I had what Daniel wanted me to have.
And I believed it.
Every word.
Every accusation.
Every implication.
“I destroyed you,” I say, the realization settling heavy and undeniable.
Ethan’s gaze softens slightly.
“You didn’t know.”
“That doesn’t change what happened.”
“No,” he agrees. “It doesn’t.”
Silence stretches between us again.
But this time, it feels different.
Less like tension.
More like truth settling into place.
Uncomfortable.
Unavoidable.
I take a shaky breath.
“Why are you telling me this now?” I ask.
He watches me for a long moment before answering.
“Because someone else is asking questions,” he says.
My heart skips.
“What do you mean?”
“There’s been movement,” he continues. “People digging into old records. Contracts. That season.”
A cold feeling creeps up my spine.
“And?”
“And if they find the wrong version of the truth first,” he says, “it won’t just be me this time.”
The implication hits immediately.
“It’ll be me too,” I say.
He nods.
“Yes.”
My mind races.
“So this isn’t just about clearing your name,” I say.
“No,” Ethan replies. “It hasn’t been for a while.”
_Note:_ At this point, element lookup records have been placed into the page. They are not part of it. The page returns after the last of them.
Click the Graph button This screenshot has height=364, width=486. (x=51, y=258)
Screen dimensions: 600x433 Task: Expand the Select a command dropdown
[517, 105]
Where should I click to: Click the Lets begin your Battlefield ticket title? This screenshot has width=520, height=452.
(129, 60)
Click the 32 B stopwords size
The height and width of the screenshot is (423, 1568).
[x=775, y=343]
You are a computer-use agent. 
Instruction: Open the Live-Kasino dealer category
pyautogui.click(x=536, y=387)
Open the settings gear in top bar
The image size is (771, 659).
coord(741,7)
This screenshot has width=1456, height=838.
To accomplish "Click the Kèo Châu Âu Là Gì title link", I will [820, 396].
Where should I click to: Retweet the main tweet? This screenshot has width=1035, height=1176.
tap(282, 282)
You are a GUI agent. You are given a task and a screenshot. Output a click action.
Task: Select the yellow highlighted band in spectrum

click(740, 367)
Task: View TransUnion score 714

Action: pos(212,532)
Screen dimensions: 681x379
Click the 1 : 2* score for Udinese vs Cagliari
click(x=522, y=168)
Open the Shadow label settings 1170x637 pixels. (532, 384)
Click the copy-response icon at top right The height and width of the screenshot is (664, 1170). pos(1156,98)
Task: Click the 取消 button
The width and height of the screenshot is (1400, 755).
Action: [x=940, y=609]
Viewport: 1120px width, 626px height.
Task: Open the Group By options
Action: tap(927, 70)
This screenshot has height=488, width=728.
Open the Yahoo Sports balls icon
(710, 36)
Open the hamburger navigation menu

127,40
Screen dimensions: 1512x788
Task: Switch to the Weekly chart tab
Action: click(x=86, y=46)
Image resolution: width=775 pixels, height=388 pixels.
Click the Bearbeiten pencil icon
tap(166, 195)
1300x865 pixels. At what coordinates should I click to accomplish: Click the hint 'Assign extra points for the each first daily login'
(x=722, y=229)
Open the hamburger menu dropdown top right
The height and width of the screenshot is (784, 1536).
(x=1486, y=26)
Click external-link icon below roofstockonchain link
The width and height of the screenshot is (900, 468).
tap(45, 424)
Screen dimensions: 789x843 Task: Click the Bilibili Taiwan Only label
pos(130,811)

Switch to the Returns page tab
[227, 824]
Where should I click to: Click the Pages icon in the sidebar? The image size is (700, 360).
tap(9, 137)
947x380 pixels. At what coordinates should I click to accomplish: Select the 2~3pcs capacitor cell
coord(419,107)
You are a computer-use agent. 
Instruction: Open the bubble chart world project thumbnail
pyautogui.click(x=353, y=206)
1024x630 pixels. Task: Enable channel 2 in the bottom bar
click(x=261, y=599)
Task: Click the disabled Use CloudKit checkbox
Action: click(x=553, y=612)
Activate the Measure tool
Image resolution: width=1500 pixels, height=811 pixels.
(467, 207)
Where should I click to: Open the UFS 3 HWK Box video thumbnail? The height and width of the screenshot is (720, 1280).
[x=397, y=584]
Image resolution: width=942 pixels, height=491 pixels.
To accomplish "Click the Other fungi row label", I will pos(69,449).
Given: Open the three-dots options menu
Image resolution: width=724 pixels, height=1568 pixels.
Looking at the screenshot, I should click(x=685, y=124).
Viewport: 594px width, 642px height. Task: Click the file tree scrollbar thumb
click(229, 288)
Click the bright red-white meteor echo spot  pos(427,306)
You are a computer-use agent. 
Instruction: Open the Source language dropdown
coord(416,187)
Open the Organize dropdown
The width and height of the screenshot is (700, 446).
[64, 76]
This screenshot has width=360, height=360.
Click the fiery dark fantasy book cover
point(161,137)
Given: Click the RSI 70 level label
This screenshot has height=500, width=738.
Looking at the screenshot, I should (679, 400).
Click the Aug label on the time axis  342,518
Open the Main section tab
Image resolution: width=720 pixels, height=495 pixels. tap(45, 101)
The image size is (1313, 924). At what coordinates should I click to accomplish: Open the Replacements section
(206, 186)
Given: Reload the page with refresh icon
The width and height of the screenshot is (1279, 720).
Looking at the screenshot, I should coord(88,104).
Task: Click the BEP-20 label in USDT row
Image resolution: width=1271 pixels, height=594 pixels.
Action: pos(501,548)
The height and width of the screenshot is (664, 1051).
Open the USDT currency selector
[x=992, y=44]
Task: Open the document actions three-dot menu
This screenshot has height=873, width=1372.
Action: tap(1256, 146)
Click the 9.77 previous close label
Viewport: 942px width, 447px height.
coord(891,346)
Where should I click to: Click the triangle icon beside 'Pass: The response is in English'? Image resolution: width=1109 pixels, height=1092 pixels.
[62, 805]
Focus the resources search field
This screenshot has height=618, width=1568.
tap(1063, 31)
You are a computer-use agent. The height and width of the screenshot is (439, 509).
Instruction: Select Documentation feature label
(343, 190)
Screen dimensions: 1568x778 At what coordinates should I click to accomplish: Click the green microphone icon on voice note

The weight of everything presses down harder.
Because now
This isn’t just about the past.
It’s about what’s coming next.
“What do we do?” I ask.
The question feels strange.
Unfamiliar.
We.
Ethan’s gaze meets mine, steady and certain.
“We find proof,” he says.
“And Daniel?”
A flicker of something dark crosses his expression.
“We deal with him,” he replies.
The words send a chill through me.
Because for the first time since this started
I’m not just uncovering the truth.
I’m stepping into something bigger.
Something dangerous.
And the worst part?
A part of me doesn’t want to step back.
Because if I do
I’ll never fix what I broke.
And this time…
Walking away isn’t an option anymore.